According to Dindyal, it would have been too expensive to have a transmission line erected and strung to supply that county with electricity.
He said that the cost of a transmission line to supply that section of the country with electricity would be in the vicinity of US$32M
Dindyal in providing some clarifications on aspects of the Amaila Falls Hydroelectric project further told members of the public that based on the projections, for three months annually the water levels will not allow the hydro plant to generate all of the required electricity.
He said that GPL will have to generate about 12 per cent of the electricity requirements for the national grid.
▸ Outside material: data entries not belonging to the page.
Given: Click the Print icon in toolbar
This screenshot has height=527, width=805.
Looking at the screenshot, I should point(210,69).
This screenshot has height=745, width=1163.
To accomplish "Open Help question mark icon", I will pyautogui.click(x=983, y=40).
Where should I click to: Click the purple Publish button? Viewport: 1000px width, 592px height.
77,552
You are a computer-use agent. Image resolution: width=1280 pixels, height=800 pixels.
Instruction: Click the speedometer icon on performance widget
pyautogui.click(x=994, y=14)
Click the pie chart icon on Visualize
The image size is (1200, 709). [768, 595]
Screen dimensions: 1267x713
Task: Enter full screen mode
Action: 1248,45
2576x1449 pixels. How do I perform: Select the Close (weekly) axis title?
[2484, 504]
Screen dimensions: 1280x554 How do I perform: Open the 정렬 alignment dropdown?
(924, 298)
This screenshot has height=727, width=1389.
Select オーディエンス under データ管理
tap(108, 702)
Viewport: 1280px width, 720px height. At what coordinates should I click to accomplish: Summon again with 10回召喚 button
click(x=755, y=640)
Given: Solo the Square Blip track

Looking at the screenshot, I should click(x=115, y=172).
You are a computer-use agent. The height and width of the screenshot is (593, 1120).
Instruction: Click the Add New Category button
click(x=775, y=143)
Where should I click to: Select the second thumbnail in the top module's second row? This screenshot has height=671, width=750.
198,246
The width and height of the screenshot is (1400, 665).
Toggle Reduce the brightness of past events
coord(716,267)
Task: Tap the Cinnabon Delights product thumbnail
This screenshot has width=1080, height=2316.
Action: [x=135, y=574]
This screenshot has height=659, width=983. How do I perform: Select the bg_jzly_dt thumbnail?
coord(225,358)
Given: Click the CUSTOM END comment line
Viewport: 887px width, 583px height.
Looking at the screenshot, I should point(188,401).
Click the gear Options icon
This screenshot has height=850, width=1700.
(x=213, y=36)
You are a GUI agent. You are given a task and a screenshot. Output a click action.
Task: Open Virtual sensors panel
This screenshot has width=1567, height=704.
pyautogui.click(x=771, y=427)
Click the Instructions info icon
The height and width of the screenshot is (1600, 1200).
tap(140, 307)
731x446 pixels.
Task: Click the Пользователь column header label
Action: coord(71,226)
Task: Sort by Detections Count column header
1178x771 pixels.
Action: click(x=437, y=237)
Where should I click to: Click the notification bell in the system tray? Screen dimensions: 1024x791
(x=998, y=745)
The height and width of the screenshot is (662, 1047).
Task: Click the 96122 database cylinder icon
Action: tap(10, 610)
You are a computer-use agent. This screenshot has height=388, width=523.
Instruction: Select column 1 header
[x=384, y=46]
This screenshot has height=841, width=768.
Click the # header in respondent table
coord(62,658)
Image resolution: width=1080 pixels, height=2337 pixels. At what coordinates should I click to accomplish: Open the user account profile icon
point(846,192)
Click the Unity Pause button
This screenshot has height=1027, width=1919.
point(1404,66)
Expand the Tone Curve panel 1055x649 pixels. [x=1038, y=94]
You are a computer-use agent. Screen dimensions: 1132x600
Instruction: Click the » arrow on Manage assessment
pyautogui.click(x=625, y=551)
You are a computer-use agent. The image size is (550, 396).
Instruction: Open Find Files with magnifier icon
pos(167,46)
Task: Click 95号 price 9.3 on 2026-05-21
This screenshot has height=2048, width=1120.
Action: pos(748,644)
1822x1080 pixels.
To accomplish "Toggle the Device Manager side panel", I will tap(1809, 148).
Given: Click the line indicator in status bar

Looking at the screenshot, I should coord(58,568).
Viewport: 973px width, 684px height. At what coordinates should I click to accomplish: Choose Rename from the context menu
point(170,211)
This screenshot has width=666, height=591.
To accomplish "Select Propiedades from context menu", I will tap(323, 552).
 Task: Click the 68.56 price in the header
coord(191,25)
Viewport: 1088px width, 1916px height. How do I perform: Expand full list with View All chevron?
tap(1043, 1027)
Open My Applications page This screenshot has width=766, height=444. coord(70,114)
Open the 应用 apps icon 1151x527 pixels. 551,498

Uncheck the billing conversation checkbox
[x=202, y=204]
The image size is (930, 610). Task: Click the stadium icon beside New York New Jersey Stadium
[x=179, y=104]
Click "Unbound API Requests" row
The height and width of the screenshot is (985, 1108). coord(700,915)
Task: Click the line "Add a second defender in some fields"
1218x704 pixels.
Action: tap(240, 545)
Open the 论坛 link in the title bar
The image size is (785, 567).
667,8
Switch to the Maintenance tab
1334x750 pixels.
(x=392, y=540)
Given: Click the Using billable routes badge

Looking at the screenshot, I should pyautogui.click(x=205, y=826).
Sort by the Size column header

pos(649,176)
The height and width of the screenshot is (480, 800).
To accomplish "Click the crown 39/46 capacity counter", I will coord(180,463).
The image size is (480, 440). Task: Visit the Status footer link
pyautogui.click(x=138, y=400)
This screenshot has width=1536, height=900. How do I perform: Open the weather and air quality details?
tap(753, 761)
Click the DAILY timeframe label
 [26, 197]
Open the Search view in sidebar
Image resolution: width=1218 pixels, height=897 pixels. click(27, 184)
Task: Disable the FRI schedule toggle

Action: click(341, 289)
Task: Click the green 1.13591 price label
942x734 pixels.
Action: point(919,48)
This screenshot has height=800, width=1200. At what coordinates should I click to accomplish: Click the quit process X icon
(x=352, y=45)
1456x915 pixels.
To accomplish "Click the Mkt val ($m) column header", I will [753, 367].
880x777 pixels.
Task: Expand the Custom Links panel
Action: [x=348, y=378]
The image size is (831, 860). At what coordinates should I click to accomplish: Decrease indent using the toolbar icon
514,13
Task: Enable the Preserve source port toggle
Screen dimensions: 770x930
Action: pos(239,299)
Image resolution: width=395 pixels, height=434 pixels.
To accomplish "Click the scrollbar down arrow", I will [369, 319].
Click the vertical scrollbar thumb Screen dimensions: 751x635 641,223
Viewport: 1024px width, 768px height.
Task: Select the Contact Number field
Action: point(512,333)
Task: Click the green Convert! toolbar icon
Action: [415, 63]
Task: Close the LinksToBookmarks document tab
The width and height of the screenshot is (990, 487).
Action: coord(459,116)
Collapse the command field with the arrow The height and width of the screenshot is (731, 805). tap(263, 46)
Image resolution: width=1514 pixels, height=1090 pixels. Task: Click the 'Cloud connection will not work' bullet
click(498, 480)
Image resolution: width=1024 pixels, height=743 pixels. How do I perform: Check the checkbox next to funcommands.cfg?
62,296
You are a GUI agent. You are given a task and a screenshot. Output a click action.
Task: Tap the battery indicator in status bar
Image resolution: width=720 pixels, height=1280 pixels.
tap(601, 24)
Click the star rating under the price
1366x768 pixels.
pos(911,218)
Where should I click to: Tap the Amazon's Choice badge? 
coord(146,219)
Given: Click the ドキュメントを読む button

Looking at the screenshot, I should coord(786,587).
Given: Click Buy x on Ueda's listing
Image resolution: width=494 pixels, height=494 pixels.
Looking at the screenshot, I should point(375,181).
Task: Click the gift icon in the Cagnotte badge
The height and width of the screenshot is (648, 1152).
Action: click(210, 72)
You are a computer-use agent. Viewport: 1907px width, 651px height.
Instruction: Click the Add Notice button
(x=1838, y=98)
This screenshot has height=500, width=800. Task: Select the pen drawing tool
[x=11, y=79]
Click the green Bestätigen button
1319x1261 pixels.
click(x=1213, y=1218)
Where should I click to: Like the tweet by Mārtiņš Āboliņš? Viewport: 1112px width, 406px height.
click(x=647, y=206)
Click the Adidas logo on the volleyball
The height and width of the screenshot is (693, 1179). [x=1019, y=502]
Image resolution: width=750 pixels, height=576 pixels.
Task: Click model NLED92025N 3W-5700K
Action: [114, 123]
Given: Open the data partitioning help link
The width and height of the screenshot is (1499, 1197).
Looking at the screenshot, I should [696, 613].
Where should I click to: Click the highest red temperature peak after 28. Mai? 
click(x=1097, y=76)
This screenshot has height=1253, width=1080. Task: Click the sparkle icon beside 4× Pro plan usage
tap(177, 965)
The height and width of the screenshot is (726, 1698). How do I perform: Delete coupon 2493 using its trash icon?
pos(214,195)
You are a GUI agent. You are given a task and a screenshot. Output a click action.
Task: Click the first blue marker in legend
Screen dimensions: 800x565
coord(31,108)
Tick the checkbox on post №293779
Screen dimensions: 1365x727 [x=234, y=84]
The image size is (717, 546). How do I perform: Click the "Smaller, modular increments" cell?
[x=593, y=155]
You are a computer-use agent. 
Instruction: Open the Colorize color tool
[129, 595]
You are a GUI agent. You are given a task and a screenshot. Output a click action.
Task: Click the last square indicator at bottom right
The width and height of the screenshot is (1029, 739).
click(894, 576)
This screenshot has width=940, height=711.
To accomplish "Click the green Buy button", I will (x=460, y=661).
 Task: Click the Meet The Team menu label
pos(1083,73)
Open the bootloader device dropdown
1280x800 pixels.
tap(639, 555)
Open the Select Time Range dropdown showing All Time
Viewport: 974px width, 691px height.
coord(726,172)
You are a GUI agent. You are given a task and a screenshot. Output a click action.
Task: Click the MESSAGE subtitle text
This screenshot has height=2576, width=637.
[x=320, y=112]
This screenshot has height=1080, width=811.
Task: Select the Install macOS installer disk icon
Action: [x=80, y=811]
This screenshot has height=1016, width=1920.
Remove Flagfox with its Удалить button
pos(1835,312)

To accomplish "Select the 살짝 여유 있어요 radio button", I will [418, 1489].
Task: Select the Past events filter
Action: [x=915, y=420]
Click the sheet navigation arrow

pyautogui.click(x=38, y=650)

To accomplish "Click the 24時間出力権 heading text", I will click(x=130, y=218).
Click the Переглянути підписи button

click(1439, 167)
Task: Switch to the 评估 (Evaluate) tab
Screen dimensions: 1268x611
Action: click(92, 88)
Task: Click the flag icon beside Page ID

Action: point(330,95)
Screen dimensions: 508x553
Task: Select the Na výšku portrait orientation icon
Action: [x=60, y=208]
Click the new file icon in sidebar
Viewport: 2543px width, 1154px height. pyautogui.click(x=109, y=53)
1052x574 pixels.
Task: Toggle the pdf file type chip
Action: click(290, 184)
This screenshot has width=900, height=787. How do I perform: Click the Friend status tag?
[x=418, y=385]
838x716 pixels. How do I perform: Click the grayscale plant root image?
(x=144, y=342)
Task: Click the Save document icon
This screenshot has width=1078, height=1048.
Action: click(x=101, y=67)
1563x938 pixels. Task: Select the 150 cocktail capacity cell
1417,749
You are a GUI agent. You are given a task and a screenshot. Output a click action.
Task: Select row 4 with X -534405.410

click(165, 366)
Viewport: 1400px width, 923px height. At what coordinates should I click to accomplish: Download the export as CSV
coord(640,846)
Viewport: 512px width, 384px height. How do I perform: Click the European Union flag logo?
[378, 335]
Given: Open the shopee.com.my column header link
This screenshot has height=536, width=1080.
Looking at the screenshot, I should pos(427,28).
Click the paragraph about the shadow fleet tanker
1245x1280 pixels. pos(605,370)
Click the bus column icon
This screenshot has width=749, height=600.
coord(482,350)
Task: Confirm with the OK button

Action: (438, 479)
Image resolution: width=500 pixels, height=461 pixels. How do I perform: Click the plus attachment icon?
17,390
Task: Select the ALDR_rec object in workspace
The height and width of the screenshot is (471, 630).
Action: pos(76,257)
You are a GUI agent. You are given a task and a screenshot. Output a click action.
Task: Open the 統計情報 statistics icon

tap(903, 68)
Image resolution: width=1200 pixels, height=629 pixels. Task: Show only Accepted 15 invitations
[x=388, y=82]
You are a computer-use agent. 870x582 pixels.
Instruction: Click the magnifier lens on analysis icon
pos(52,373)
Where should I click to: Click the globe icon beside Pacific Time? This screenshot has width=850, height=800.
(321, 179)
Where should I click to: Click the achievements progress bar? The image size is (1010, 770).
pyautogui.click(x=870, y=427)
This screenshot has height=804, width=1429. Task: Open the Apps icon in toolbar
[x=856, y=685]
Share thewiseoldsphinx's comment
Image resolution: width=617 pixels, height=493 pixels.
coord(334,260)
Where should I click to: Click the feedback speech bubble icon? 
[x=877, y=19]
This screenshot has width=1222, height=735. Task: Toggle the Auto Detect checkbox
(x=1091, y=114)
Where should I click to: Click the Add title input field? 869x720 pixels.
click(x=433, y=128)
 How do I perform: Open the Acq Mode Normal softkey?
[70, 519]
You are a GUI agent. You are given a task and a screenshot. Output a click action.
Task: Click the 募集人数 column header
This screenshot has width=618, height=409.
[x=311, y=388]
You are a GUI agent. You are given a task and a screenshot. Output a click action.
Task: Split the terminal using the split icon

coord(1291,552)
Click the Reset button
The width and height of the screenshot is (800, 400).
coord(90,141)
This would be outside of the Essequibo region.
The areas between Supenaam and Charity will still have to be supplied with electricity by the Anna Regina generation plant operated by GPL.
Dindyal said that consumers or electricity will not be charged a “pure hydro tariff but a slightly blended tariff.”
Aeshwar Deonarine, Deputy Chief Executive Officer of the power company, also sought to venture clarifications on the Amaila Falls Hydroelectric Plant.
Officialdom, including Sithe Global, had said that the generation cost of electricity in Guyana would be reduced by almost 40 per cent down to 11 US cents per kilowatt hour.
According to Deonarine, while the plant will be generating 165MW the guarantee of what would reach the national grid in 140MW.
He said that this level of electricity over a 20-year period at US$122M is what worked out to the 11 cents figure.
Defending a reduction on the actual tariff to be paid by consumers, Dindyal explained that during this year the company is projected to spend US$24.5B on fuel, which would work out to an average of 20 US cents per kilowatt hour.
He said that if the company reduces its average production cost down to 11 cents per kilowatt hour then inevitable it would be reduced.
In commenting on the matter of the hydrology for the plant, the Argentine-based Mercados Report had raised questions over the reliability of the water supply as well as the fact that it was done using data from the Potaro River and not the actual river to be used for the Amaila Plant.
On the matter of the Mercados study done on the hydrology for the Amaila Hydro Plant, Dindyal said that “it is true that the design of Amaila was premised on measurements done in the Potaro Basin which is a contiguous basin.”
He said that what Mercados did was to transpose the data gathered in the Potaro Basin to the Kuribrong River.
Dindyal said that when the study began the accuracy of transposing the data was questioned and “nobody could say.”
In that case, he said that the base points used were reduced when being applied to Amaila.
He said that even with the watering down of the available level of water in the Amaila Basin there was still 88 per cent reliability for the plant during the dry seasons.
This, he said, meant that GPL in those three months would have to generate the shortfall in electricity.